Barry e signora  avevano scelto una location molto esclusiva, lo Searles Castle, un “castello” falso come una moneta da tre euro visto che è una riproduzione di un castello di epoca Tudor costruito nel 1915, ma molto “in” per i matrimoni kitsch, quelli che di un drone che passa sulla crapa degli invitati non possono proprio fare a meno. E secondo l’accusa sulla testa degli ospiti ha deciso di volare lo sposo, solo che ha perso il controllo del mezzo andando a sbattere violentemente contro due signore invitate alla cerimonia. Causando loro danni non da poco: commozione cerebrale, fratture al naso e all’osso orbitale per una invitata, Kelly Eaton, e 20 punti di sutura e altra commozione cerebrale per la seconda vittima, Kneena Ellis.

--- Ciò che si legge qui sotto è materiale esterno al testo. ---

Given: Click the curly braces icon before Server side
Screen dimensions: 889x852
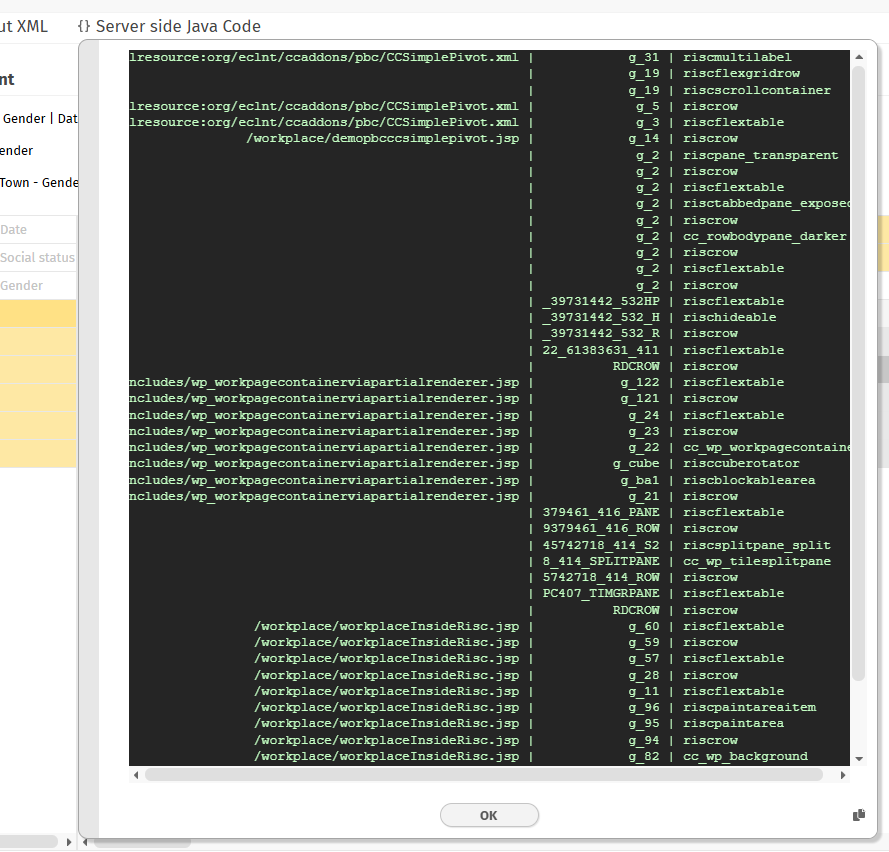Looking at the screenshot, I should 84,27.
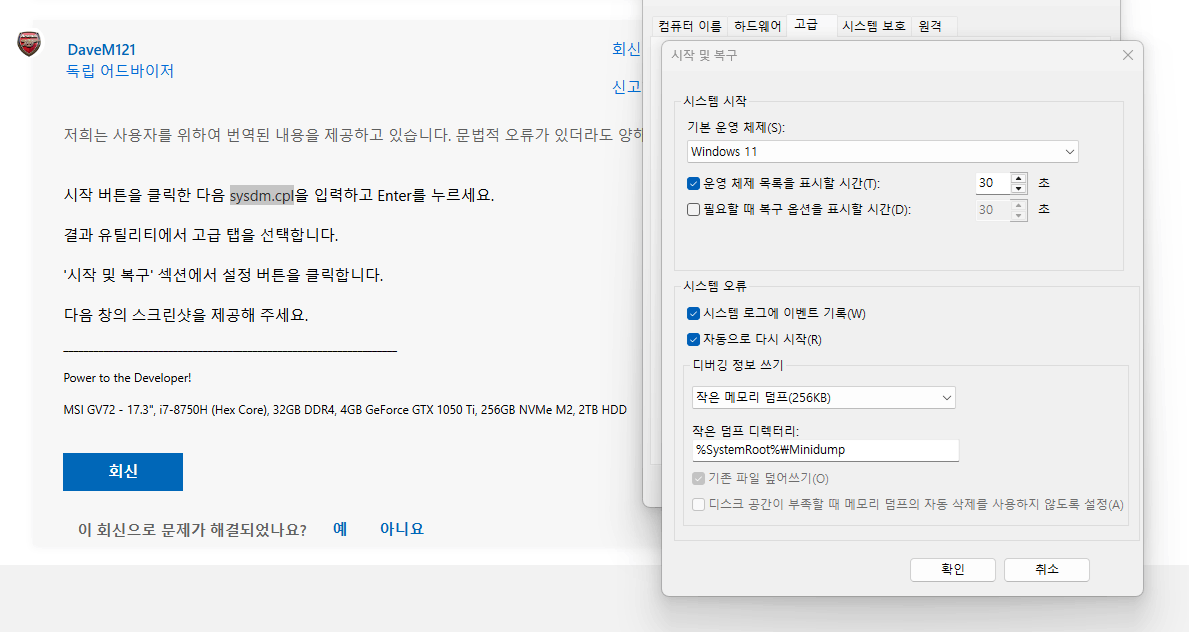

Lo sciagurato volo è avvenuto in agosto, ma solo ora il caso è finito in tribunale. Dove sia lo sposo sia il gestore del “castello” sono stati accusati di “negligenza”, oltre a dover rispondere dei danni in sede civile: una accusa che assomiglia per molti versi al delitto di “lesioni colpose” del nostro ordinamento. Lo sposo per aver volato, il castello per non aver impedito che lo sposo facesse sciocchezze. In effetti secondo quanto si è appreso il vicepresidente della società che gestisce il castello, Scott C. Robb, ha detto allo sposo che non avrebbe potuto volare con il drone sugli invitati, in quanto illegale, ma lo sposo non gli avrebbe dato ascolto.

Ancora più curiosa la testimonianza dello sposo, che sostiene di non essere stato ai comandi del drone quando è successo il pasticcio, ma di essere i mezzo agli invitati. Che il castello americano finto abbia anche un fantasma di plastica che si diverte a volare sulla gente? Uh, a proposito, in inglese “fantasma” si dice Phantom. Sarà un caso?